Then you override the FactoryCreateNew() function so that you can pass your class into the NewObject<>() template.
Boom. That's it; your factory is done. Now we need to make AssetTypeActions, which are a little messier but not all that complicated.
CREATING ASSET TYPE ACTIONS
In your AssetTypeActions folder (presuming you made one like I told you to) you'll want to create a header and implementation file. You can call them whatever you'd like, but you'll need to include them in your module header and source file, soon.
Now, it's worth noting that my example is going to go a bit off the rails, but I'll explain why. Firstly, I knew all four of these classes would need to end up in the same place on the context menu. Because of that, I did this with inheritance in mind. Keep that in your brain when you see this code for the asset actions header file.
#pragma once
#include "CoreMinimal.h"
#include "AssetTypeActions_Base.h"
class OSREDITOR_API FCommonBodyActions : public FAssetTypeActions_Base
{
public:
uint32 GetCategories() override {return FAssetToolsModule::GetModule().Get().RegisterAdvancedAssetCategory(FName("Adventure Map"), FText::FromString("Adventure Map"));}
virtual const TArray<FText>& GetSubMenus() const override;
};
class OSREDITOR_API FSolidBodyDefinitionActions : public FCommonBodyActions
{
public:
virtual UClass* GetSupportedClass() const override;
virtual FText GetName() const override {return INVTEXT("Solid Body Definition");}
virtual FColor GetTypeColor() const override {return FColor::Emerald;}
};
Whew, looks like a bit of spaghetti, right? Let's go through it.
So firstly, we need to create a class that inherits from the FAssetTypeActions_Base type. We can then override a couple of functions in the subclass in order to change how the editor displays our classes in the content browser and context menus.
In FCommonBodyActions, which is the superclass I made for all of my other asset type actions, I overrode the GetCategories() and GetSubmenus() functions. I'll explain that in a moment, but just know that the values provided in those overrides apply to all of the subclasses I made.
Further down, in FSolidBodyDefinitionActions, which inherits from my superclass, we override GetSupportedClass(), which returns the class we want this button to make. We override GetName() so we can show the display name. Lastly, GetTypeColor() is a nice little cherry on top; you can change the color of the bar on the bottom of the asset icon in the editor to whatever you'd like.
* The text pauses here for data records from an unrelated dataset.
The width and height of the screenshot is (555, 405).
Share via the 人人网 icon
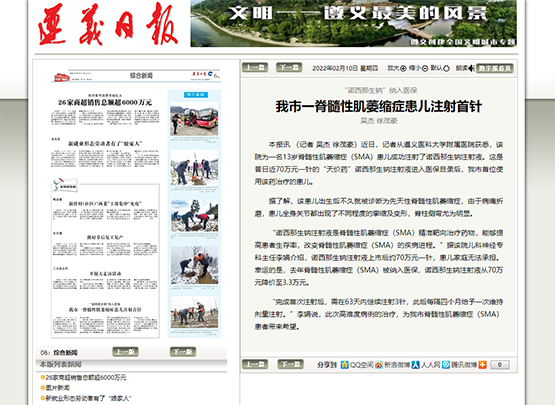(x=416, y=365)
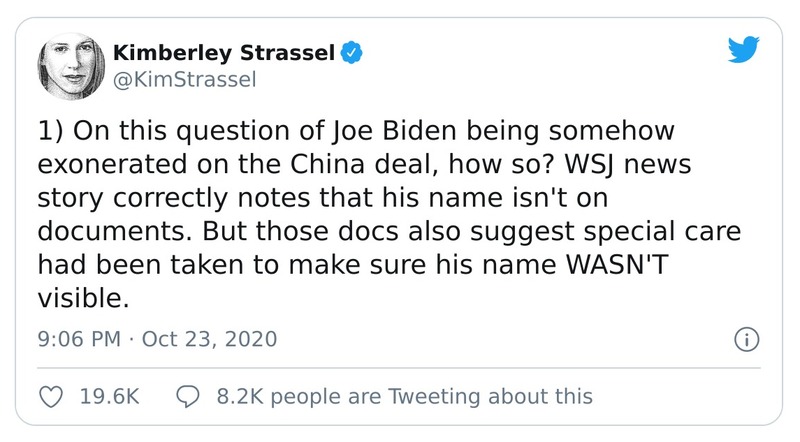The width and height of the screenshot is (800, 442).
Task: Open the info circle icon
Action: pos(743,338)
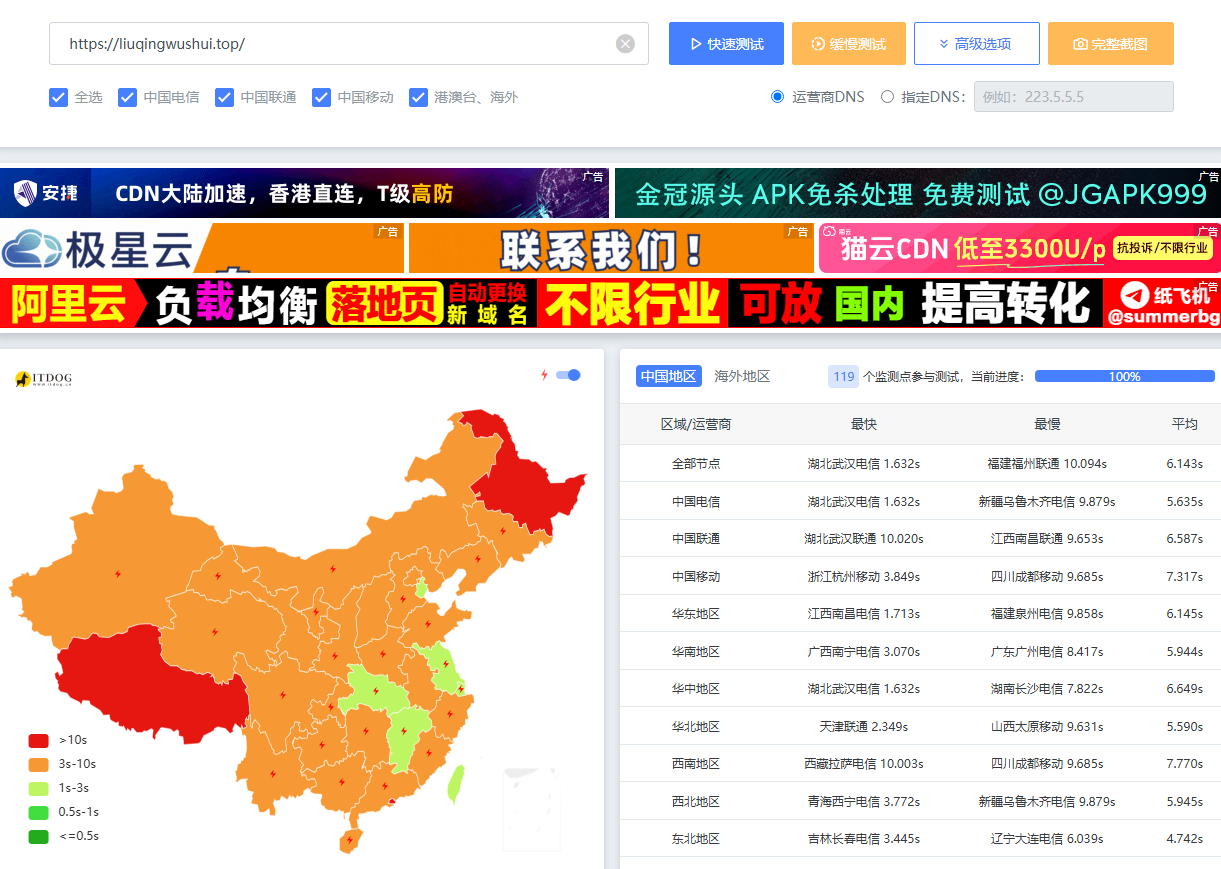Click the 安捷 shield logo banner

pyautogui.click(x=46, y=193)
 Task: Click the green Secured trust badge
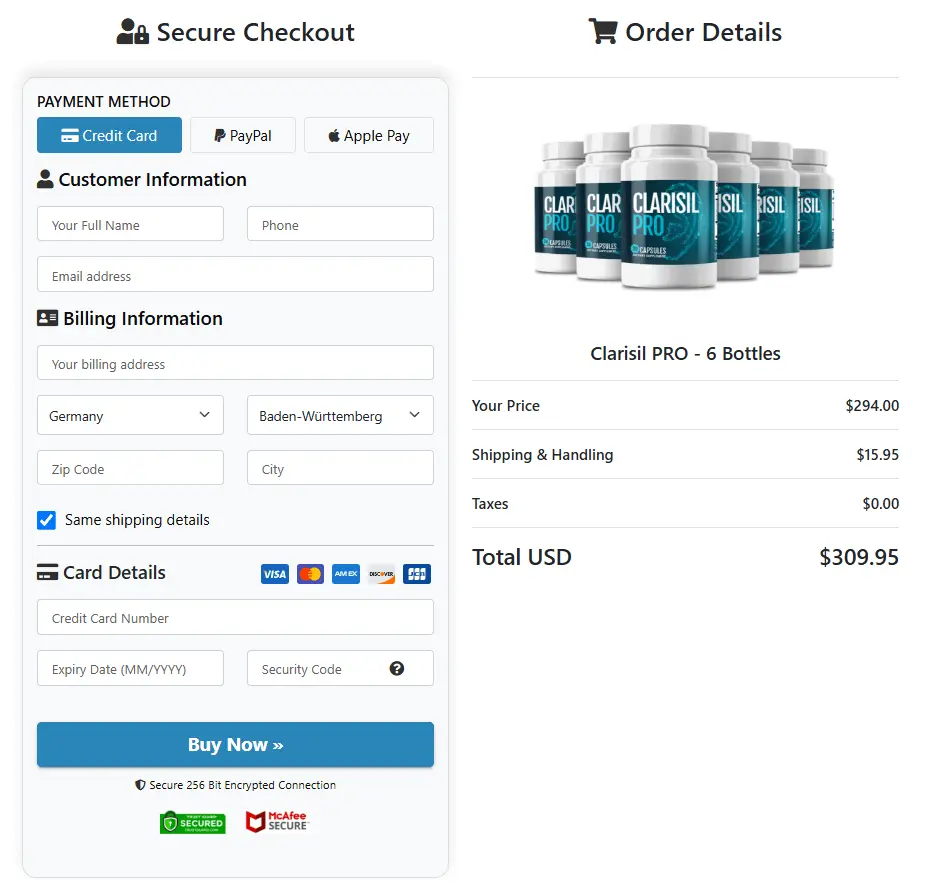(x=193, y=822)
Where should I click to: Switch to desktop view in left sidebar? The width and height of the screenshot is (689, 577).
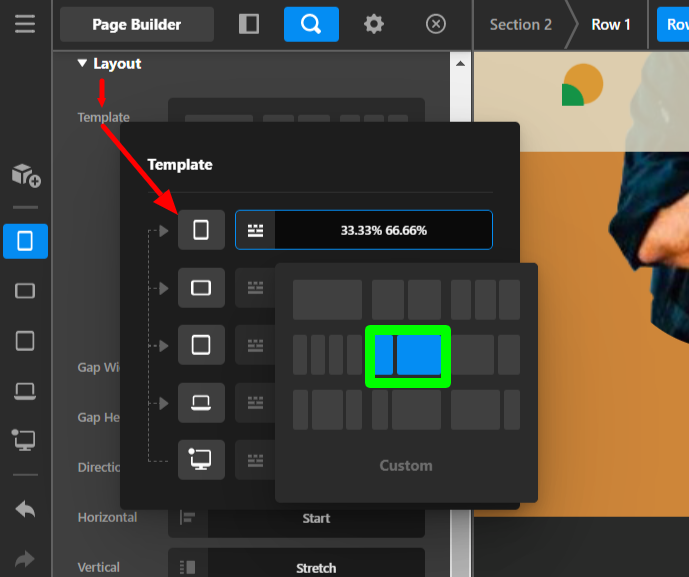pyautogui.click(x=25, y=439)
I opted to use some of FColor's default color structs like Emerald and Orange, but you could conceivable use the FColor() constructor to create whatever color you want.
Now, let's look at that FCommonBodyActions again and see what it's actually doing.
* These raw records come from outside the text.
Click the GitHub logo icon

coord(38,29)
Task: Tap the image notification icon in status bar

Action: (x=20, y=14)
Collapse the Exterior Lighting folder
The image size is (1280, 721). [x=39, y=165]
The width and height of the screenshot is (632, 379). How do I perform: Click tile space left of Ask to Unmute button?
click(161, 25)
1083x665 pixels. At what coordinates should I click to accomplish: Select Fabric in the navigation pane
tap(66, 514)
class OSREDITOR_API FCommonBodyActions : public FAssetTypeActions_Base
{
public:
uint32 GetCategories() override {return FAssetToolsModule::GetModule().Get().RegisterAdvancedAssetCategory(FName("Adventure Map"), FText::FromString("Adventure Map"));}
virtual const TArray<FText>& GetSubMenus() const override;
};
The GetCategories() function is actually registering a new category for us. Typically, GetCategories() wants a uint32 return type. You could put any old integer in there, but the AssetToolsModule wants an enum, which will be cast to uint32, declared as EAssetTypeCategories. If we actually inspect that enumerator, we find this:
namespace EAssetTypeCategories
{
enum Type
{
None = 0,
Basic = 1 << 0,
Animation = 1 << 1,
Materials = 1 << 2,
Sounds = 1 << 3,
Physics = 1 << 4,
UI = 1 << 5,
Misc = 1 << 6,
Gameplay = 1 << 7,
Blueprint = 1 << 8,
Media = 1 << 9,
Textures = 1 << 10,
// Items below this will be allocated at runtime via RegisterAdvancedAssetCategory
FirstUser = 1 << 11,
LastUser = 1 << 31,
// Last allowed value is 1 << 31
};
}
This is how I discovered how to add custom categories. The comment inside the enum tells us that there are a certain number of bits inside that 11 -> 31 limit that we can use to register our own categories. We'll talk about subcategories in a moment.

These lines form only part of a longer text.